— The records —

▼▼▼

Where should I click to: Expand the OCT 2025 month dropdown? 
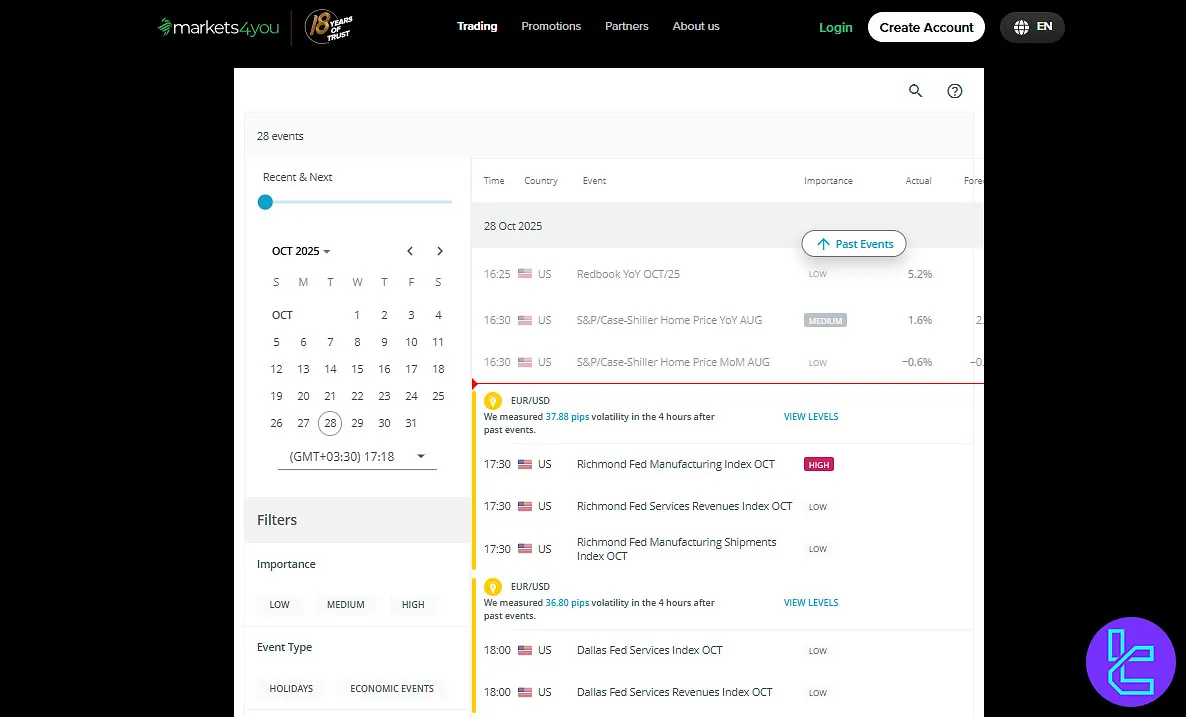(301, 252)
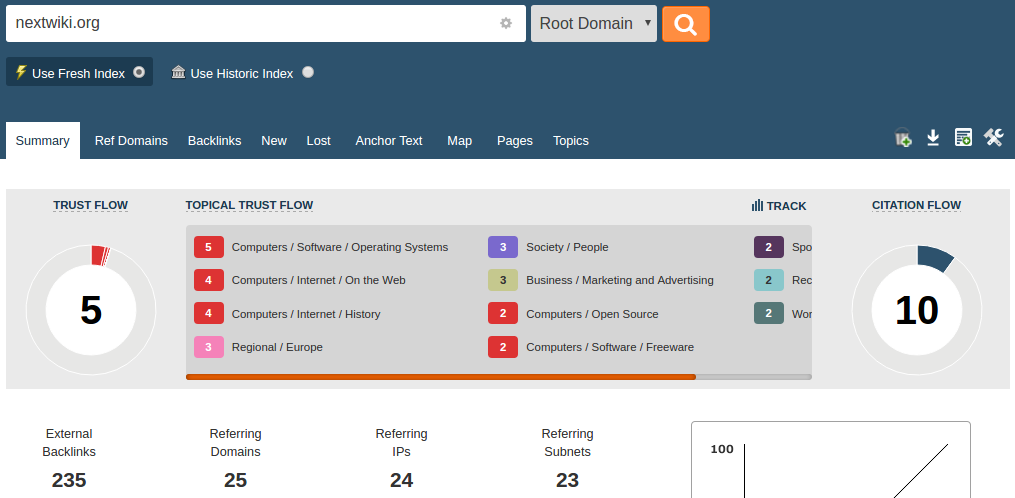1015x498 pixels.
Task: Click the Track bar chart icon
Action: (757, 205)
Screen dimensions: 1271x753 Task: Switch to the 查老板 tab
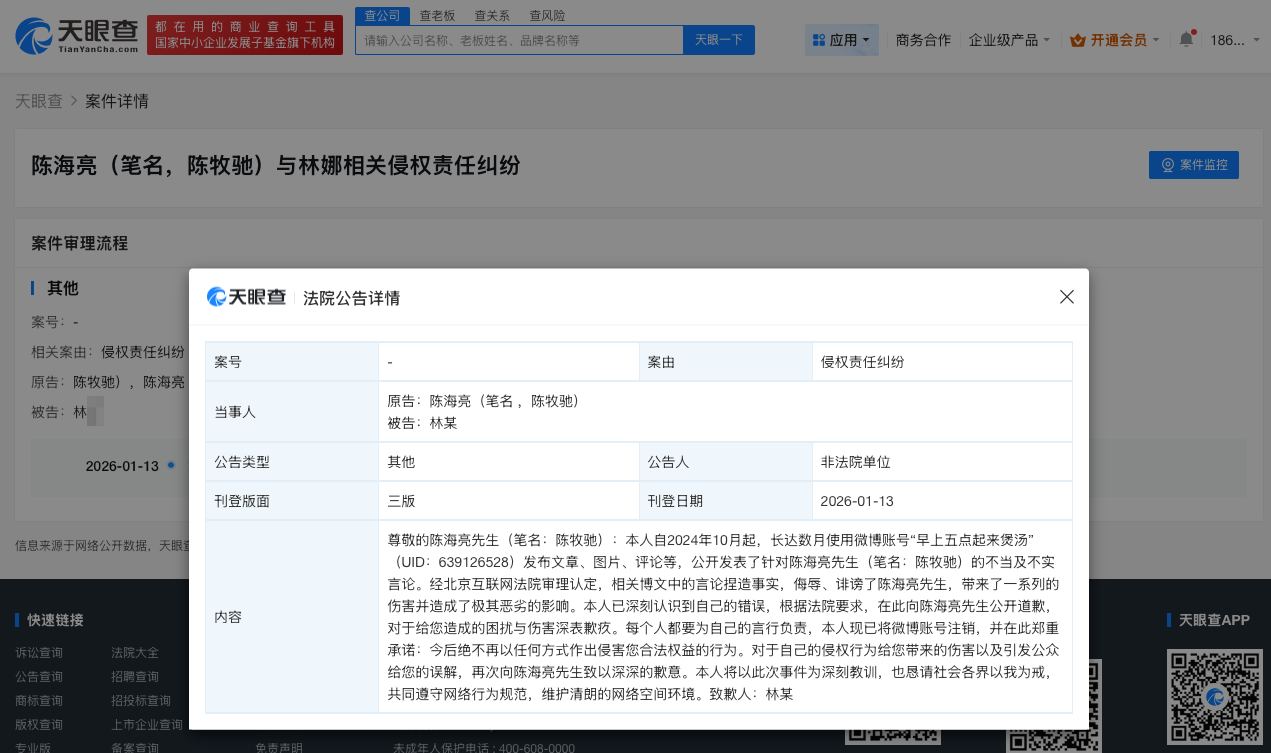438,15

▲▲▲

Would you transcribe all of the data exactly, apart from its pictures?

— Your response —
Where should I click to: Expand the OCT 2025 month dropdown? 
(301, 252)
1015x498 pixels.
Task: Click the Track bar chart icon
Action: (757, 205)
Screen dimensions: 1271x753 Task: Switch to the 查老板 tab
438,15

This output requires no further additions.